In deze uitspraak van de Rechtbank Den Haag, zittingsplaats Groningen, wordt het beroep van eiseres behandeld tegen het niet tijdig beslissen op haar aanvraag van 25 september 2023 voor een machtiging tot voorlopig verblijf (mvv) als familie- of gezinslid bij haar referent. De rechtbank heeft besloten dat een zitting niet nodig is en heeft het onderzoek gesloten zonder behandeling op een zitting. Eiseres heeft verzocht om vrijstelling van het griffierecht, wat door de rechtbank is toegewezen.
De rechtbank overweegt dat volgens de Algemene wet bestuursrecht (Awb) het niet tijdig nemen van een besluit gelijkgesteld wordt met een besluit. De minister is verplicht om binnen 90 dagen na ontvangst van de aanvraag te beslissen, maar heeft deze termijn met drie maanden verlengd. De rechtbank constateert dat deze termijn is verstreken en dat eiseres de minister rechtsgeldig in gebreke heeft gesteld. Hierdoor is het beroep gegrond verklaard.
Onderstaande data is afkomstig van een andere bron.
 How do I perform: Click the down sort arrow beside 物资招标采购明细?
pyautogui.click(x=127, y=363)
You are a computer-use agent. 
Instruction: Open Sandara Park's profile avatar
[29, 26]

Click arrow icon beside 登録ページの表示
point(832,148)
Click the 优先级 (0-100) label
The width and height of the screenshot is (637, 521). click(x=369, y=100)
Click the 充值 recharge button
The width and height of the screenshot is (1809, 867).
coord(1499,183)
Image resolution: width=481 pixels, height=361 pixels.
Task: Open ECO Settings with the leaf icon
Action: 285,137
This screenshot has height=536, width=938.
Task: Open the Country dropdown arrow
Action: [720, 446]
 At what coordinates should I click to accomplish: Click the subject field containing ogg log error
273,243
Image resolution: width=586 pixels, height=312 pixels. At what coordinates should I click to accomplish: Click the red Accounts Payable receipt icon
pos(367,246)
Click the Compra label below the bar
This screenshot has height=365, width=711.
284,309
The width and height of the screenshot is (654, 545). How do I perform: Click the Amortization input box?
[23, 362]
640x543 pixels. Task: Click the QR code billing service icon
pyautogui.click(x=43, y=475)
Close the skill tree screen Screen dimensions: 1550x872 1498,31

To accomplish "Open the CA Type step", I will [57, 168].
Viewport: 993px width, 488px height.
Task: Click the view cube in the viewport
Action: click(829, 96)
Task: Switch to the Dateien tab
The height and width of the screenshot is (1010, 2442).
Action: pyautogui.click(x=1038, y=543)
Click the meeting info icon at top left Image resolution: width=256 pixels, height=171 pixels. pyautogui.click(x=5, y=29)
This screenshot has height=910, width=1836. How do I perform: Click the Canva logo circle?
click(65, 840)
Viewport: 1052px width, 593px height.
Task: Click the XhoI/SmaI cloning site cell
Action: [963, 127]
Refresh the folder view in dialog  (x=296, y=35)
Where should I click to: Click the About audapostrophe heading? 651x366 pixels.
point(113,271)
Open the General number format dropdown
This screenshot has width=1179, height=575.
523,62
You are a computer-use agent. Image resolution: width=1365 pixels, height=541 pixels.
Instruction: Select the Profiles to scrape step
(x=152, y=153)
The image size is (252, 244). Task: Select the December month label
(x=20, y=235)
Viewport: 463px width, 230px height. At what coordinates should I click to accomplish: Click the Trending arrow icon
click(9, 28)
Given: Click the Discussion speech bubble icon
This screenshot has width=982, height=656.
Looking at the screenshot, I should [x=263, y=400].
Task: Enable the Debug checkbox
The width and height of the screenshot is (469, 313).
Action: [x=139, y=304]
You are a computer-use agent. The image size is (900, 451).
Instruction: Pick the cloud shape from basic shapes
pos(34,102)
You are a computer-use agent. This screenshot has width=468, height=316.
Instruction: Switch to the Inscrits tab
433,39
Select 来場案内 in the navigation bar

De rechtbank verwijst naar een eerdere uitspraak van de meervoudige kamer, waarin het fifo-principe is vastgesteld. De minister heeft aangegeven de aanvraag van eiseres in april 2025 te kunnen behandelen, wat betekent dat hij vóór 30 juni 2025 een beslissing moet nemen. De rechtbank legt een dwangsom op van € 100,- per dag voor elke dag dat de beslistermijn wordt overschreden, met een maximum van € 7.500,-. Tevens wordt de verbeurde dwangsom vastgesteld op € 1.442,-, omdat meer dan 42 dagen zijn verstreken.
De rechtbank concludeert dat het beroep gegrond is, de minister de tijd krijgt tot 30 juni 2025 om een besluit te nemen, en dat hij een dwangsom moet betalen. Daarnaast worden de proceskosten van eiseres vastgesteld op € 437,50.